**WORK ORDER:**
Repeat only the lines below from the one containing "How do I perform: Click the Talleres" through the one containing "Open the Master data", inclusive, exactly as written.

**Saved entries:**
<<<<
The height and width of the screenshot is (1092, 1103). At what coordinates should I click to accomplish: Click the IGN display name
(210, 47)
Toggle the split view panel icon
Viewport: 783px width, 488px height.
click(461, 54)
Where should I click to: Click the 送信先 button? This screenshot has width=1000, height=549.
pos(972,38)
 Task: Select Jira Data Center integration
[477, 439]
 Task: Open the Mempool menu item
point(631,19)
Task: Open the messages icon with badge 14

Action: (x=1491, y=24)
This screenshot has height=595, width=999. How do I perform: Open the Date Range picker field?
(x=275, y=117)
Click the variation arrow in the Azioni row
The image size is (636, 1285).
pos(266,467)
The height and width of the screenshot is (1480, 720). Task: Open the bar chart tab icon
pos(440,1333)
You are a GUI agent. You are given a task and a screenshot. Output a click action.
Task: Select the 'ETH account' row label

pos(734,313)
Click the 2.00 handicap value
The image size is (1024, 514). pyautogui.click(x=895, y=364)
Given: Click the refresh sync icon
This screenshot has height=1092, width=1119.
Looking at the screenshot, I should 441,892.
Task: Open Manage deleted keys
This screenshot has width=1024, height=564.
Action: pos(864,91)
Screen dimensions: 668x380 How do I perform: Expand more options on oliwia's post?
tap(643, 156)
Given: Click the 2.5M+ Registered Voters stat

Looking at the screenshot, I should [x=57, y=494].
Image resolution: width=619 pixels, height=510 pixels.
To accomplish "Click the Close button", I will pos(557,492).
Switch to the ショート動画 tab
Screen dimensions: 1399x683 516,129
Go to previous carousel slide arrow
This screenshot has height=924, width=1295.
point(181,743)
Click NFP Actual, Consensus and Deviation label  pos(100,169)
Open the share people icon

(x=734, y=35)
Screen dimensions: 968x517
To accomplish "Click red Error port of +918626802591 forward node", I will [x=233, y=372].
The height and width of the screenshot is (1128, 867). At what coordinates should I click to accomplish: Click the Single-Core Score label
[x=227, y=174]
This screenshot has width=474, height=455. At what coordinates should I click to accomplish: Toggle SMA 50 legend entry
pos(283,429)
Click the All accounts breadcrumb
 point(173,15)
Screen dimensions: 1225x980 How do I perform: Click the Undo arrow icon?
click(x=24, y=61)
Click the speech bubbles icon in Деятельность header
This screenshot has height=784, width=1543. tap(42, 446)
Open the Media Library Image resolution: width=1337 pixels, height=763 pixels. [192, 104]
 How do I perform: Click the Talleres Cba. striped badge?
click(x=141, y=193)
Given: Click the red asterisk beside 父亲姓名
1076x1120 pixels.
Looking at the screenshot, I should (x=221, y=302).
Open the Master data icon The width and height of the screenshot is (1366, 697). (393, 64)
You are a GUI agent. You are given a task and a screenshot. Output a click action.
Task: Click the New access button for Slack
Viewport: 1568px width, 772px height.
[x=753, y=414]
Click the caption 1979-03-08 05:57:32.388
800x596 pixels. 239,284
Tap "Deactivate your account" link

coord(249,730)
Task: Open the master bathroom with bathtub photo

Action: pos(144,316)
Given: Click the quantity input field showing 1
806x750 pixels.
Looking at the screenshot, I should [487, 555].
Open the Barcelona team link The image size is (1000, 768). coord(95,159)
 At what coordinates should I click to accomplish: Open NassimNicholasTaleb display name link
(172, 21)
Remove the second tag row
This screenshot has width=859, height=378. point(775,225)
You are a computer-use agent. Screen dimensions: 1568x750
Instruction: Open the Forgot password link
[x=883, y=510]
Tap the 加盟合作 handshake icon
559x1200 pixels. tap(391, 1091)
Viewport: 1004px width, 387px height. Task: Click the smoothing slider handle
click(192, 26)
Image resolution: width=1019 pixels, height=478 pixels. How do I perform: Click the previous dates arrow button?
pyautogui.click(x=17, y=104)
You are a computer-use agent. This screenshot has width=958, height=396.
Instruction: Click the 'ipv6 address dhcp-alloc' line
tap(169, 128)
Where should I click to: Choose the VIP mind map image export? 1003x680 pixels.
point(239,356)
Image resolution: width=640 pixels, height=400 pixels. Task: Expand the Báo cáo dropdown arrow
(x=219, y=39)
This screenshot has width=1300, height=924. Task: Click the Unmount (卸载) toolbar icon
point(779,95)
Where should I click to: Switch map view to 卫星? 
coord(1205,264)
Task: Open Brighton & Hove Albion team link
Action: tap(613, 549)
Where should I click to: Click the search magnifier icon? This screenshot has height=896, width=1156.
>>>>
**FINISHED TASK:**
 How do I perform: Click the Talleres Cba. striped badge?
click(x=141, y=193)
Given: Click the red asterisk beside 父亲姓名
1076x1120 pixels.
Looking at the screenshot, I should (x=221, y=302).
Open the Master data icon The width and height of the screenshot is (1366, 697). (393, 64)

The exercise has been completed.